§ GOAL OF THE EXERCISE
Gather every line of the records below that contains the word "each", and copy those lines in full.

** start INPUT ROWS **

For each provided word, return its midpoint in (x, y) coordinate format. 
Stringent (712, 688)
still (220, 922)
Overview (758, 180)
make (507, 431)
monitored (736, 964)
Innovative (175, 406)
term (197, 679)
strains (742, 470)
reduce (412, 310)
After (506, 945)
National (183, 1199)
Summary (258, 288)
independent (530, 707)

** end INPUT ROWS **
** start INPUT ROWS **

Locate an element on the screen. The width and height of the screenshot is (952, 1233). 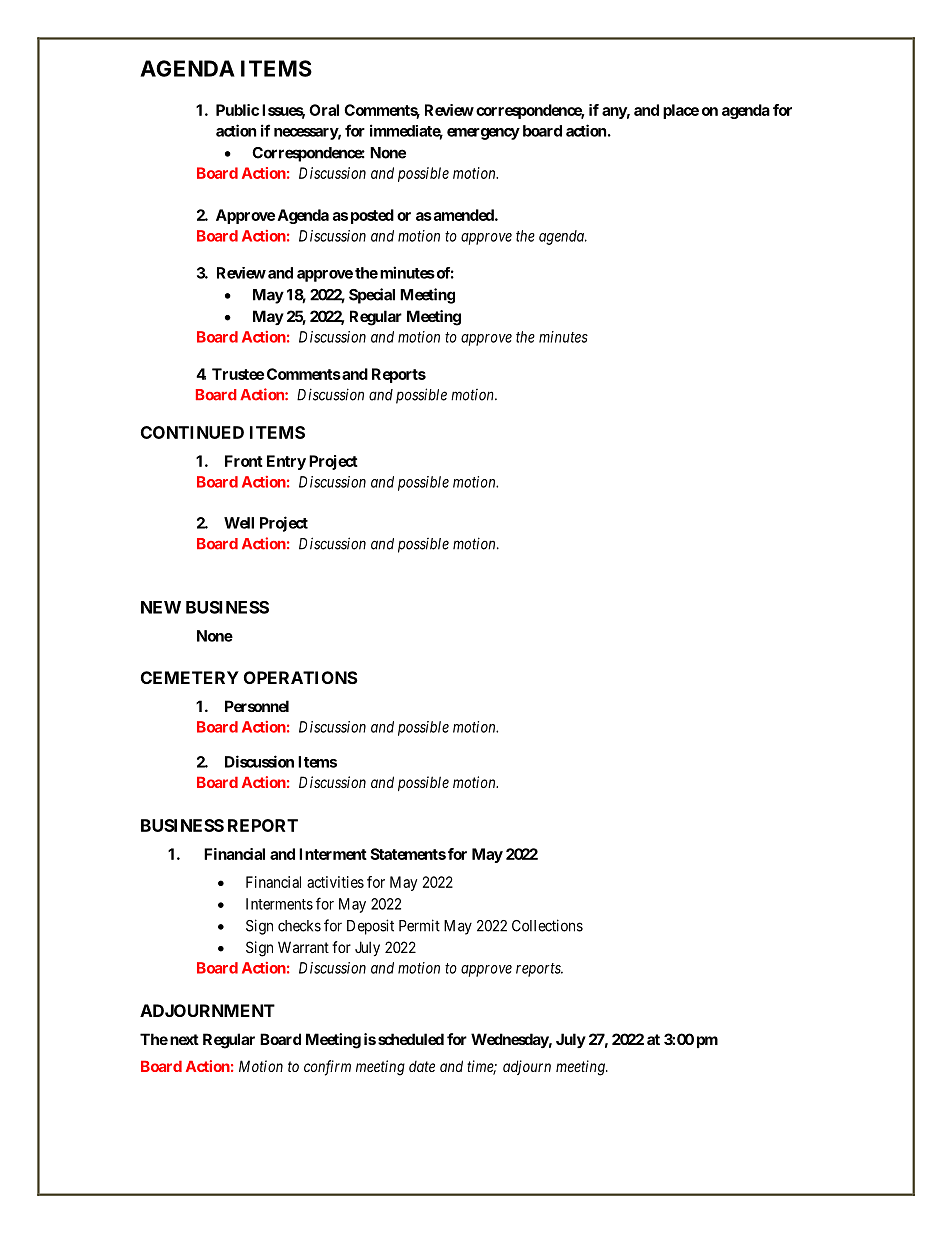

** end INPUT ROWS **

§ EXPECTED OUTPUT
For each provided word, return its midpoint in (x, y) coordinate format. 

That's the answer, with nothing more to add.